Ajitsinhji Ground

Ground information
- Location: Jamnagar, Saurashtra
- Country: India
- Establishment: 1908
- Capacity: 20,000
- End names
- n/a

Team information
| Saurashtra cricket team | (1933-2006) |

= Ajitsinhji Ground =

Cricket ground in India

Ajitsinhji Ground is cricket ground in Jamnagar, Saurashtra.The ground was established in 1933. It hosted its first match in 1933 when Marylebone Cricket Club toured India and Ceylon in 1933/34. The match was played between Jamnagar cricket team and Marylebone Cricket Club which was drawn. In the match international player like England captain Douglas Jardine, Cyril Walters and Indian fast-bowler Amar Singh were included.
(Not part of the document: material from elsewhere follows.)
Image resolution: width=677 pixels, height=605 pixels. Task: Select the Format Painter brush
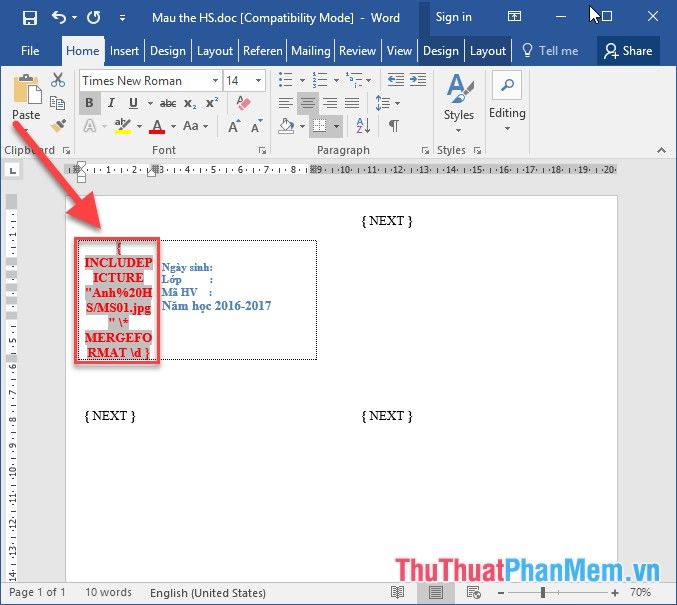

It took four year for hosting its first-class and first Ranji Trophy match which was played between Western India cricket team and Maharashtra cricket team which was won by Western India by 78 runs. Ranga Sohoni took 11 wickets in the match.
Since then ground hosted 26 more first-class matches. In 1986, Saurashtra cricket team and Maharashtra cricket team played last first-class match on this ground as match was drawn.

In cricket returned to the ground when Wills Trophy match was hosted between Wills XI and Tamil Nadu cricket team. Since then, the ground hosted one more match in Deodhar Trophy in 2005. But since 2006 the ground has not hosted any of the match.

In 2013, Government of Gujarat declared that the stadium will be renovated with pavilion, Sports Coaching Centre, capacity of 20,000 spectators as well as up 70 meter boundary and four corners of the ground will also have practice pitches and the mandatory parking facilities outside.